Why are we not e-prescribing?

From Helen Critchlow


Helen Critchlow MRPharmS is a consultant pharmacist from Bolton Lancashire

In hospitals, 12 per cent of adverse events are related to medicines use. Each event leads to an average of 8.5 additional days in hospital, costing the NHS £500 million each year. Electronic prescribing reduces medicine errors significantly by providing timely, legible information.1

When we go to the bar to buy a beer, touch screen technology is the norm. If we want to buy our groceries on-line from Tesco, the ordering program is delivered over the internet and can be used with no training. Our bank records are available to us at telling machines worldwide yet we accept illegible scraps of paper for prescriptions and that we will never know definitively the patient's full medical history when we are treating them. The technology and capability to do electronic prescribing are available today, so why are we not using them. Are we afraid of doing anything unless we do everything?

We are now familiar with using hand-held PDAs for personal organisers.
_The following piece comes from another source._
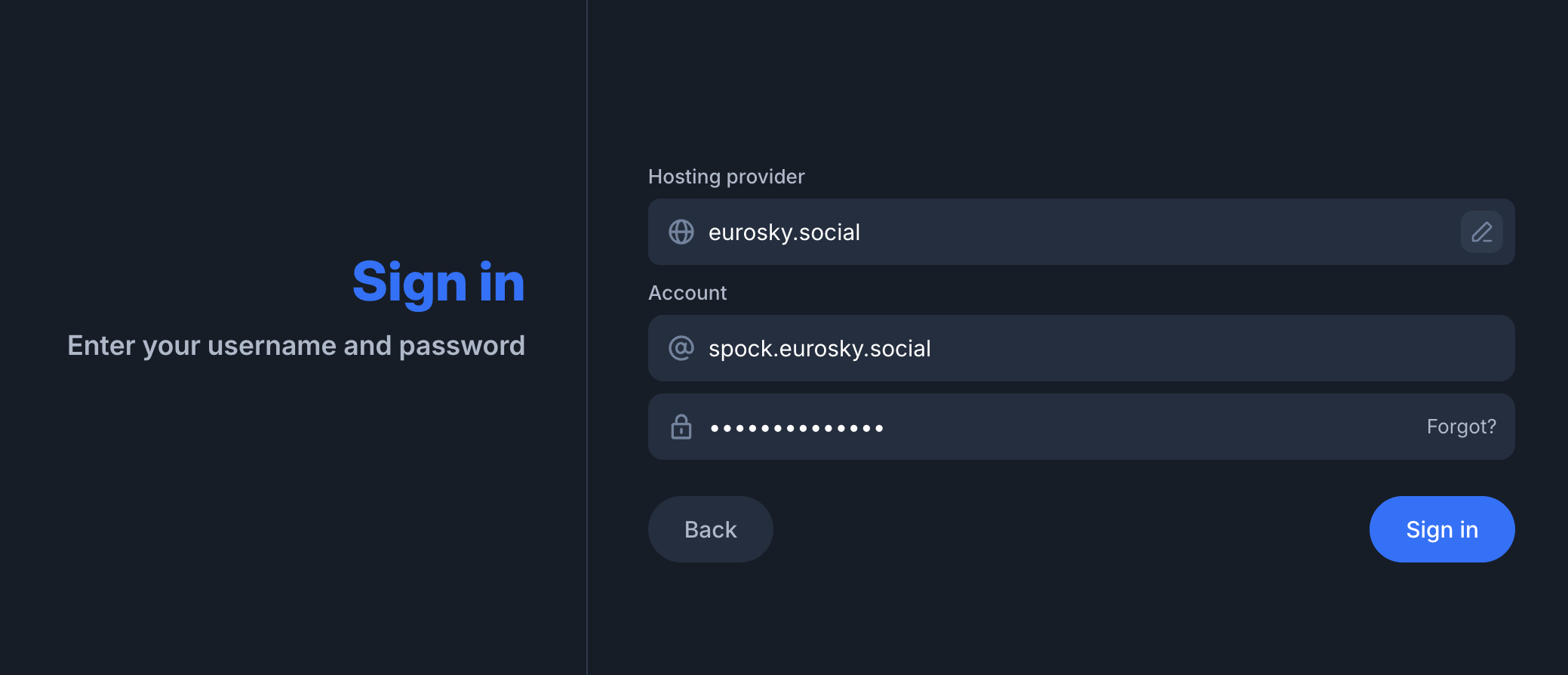1568x675 pixels.
Task: Click the padlock icon in the password field
Action: click(x=681, y=427)
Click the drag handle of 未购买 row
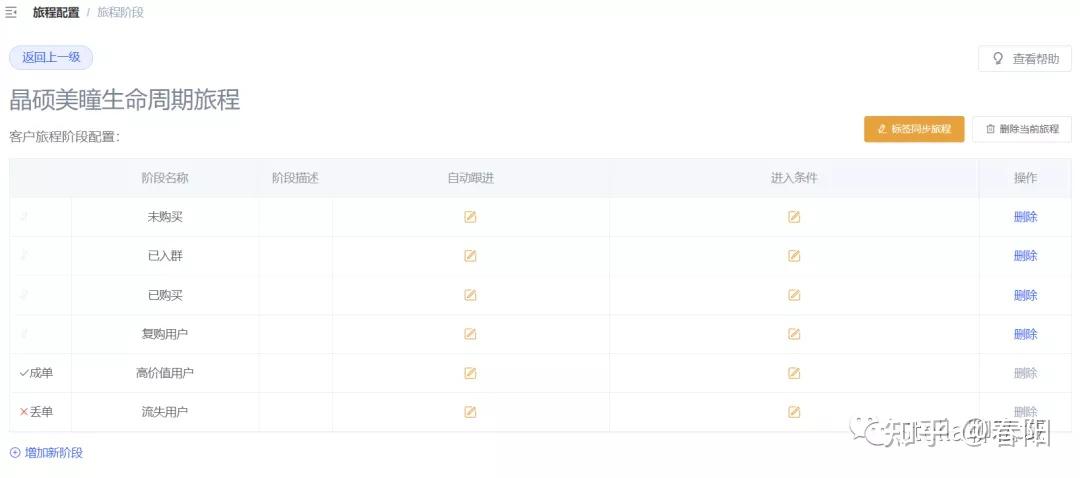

These can be fitted with cards that give permanent internet access over the mobile telephone network, and prescribing programs exist to use on them. This would allow us to have access to both the PMR and decision support during prescribing, at any time and in any place.

Hospitals are starting to send electronic discharge summaries to GPs. But what about vice versa? Imagine all GP systems sending structured emails that could be read by us or interpreted by EPR systems to allow other health carers to know the patient's current medication record every time a patient is admitted to hospital or transferred to any other health carer.

Systems exist to have a common view of medication down to preparation level without a centralised coding system. Imagine these being used to transfer medication records between systems, avoiding transcription, and allowing regional or even national reporting of total prescribing across all healthcare sectors.

Why did we not hit the national targets for electronic prescribing this year? And who will suffer because we did not? It is only our lack of imagination that is holding us back.

References

1. A Spoonful of Sugar: medicines management in NHS hospitals. Audit Commission, December 2001.